TASK TO CARRY OUT -> Update the material from the line with "The image size is (696, 600)." up to and including the line with "tap(60, 44)" by changing "Task" to "Step" and leaving everything else unchanged. Give back only those lines.

[Recorded data]
--- Start ---

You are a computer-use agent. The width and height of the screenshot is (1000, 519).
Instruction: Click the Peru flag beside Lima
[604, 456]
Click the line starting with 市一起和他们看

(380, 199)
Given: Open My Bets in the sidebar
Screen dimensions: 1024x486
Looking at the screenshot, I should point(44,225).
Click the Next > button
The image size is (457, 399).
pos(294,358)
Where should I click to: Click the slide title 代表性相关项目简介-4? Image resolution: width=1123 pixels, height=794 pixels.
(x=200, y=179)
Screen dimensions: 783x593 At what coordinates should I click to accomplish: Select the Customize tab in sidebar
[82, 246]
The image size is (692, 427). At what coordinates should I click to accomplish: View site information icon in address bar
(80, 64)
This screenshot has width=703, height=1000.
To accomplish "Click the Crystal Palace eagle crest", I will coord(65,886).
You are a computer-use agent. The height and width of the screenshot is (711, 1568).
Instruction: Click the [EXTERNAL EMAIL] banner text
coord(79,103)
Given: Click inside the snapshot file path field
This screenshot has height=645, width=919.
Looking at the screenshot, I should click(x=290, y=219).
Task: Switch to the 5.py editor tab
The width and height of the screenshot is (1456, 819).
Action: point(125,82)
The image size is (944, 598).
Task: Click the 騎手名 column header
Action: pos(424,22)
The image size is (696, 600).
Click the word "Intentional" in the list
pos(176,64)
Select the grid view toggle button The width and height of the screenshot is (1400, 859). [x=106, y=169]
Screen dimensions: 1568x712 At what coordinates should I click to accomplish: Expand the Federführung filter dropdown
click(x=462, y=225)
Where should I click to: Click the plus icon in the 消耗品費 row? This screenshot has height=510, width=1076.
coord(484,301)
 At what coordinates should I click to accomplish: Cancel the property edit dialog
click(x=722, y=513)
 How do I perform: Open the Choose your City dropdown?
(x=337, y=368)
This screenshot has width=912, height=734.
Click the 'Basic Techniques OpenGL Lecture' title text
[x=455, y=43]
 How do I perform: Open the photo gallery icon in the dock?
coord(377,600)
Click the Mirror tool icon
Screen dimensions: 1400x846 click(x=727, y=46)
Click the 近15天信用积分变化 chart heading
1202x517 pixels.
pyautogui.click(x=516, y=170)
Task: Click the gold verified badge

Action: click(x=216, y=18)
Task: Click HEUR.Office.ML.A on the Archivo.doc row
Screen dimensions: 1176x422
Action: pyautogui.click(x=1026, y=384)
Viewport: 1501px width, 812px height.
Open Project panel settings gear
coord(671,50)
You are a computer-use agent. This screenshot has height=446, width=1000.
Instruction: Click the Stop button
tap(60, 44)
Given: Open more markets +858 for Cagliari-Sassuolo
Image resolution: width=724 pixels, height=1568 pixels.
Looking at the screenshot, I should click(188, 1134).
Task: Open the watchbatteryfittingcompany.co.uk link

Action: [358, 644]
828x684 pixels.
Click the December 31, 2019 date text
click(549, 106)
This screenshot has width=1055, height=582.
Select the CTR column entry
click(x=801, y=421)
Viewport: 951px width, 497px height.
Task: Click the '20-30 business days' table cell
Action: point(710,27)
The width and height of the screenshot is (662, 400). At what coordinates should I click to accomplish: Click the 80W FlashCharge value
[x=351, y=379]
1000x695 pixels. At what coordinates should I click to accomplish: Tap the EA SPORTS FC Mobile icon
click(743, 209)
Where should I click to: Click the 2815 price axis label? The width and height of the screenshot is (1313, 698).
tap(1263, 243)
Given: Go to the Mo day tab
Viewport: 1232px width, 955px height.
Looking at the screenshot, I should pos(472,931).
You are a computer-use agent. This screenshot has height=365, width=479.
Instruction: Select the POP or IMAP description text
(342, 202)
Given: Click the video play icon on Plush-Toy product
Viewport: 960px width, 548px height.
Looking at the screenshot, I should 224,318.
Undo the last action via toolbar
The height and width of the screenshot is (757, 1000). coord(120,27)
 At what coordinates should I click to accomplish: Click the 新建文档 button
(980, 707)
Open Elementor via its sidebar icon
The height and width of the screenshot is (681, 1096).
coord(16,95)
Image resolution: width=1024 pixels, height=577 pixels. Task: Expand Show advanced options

--- End ---

REPLY TO THE EXERCISE ->
The image size is (696, 600).
Click the word "Intentional" in the list
pos(176,64)
Select the grid view toggle button The width and height of the screenshot is (1400, 859). [x=106, y=169]
Screen dimensions: 1568x712 At what coordinates should I click to accomplish: Expand the Federführung filter dropdown
click(x=462, y=225)
Where should I click to: Click the plus icon in the 消耗品費 row? This screenshot has height=510, width=1076.
coord(484,301)
 At what coordinates should I click to accomplish: Cancel the property edit dialog
click(x=722, y=513)
 How do I perform: Open the Choose your City dropdown?
(x=337, y=368)
This screenshot has width=912, height=734.
Click the 'Basic Techniques OpenGL Lecture' title text
[x=455, y=43]
 How do I perform: Open the photo gallery icon in the dock?
coord(377,600)
Click the Mirror tool icon
Screen dimensions: 1400x846 click(x=727, y=46)
Click the 近15天信用积分变化 chart heading
1202x517 pixels.
pyautogui.click(x=516, y=170)
Step: Click the gold verified badge

Action: click(x=216, y=18)
Step: Click HEUR.Office.ML.A on the Archivo.doc row
Screen dimensions: 1176x422
Action: pyautogui.click(x=1026, y=384)
Viewport: 1501px width, 812px height.
Open Project panel settings gear
coord(671,50)
You are a computer-use agent. This screenshot has height=446, width=1000.
Instruction: Click the Stop button
tap(60, 44)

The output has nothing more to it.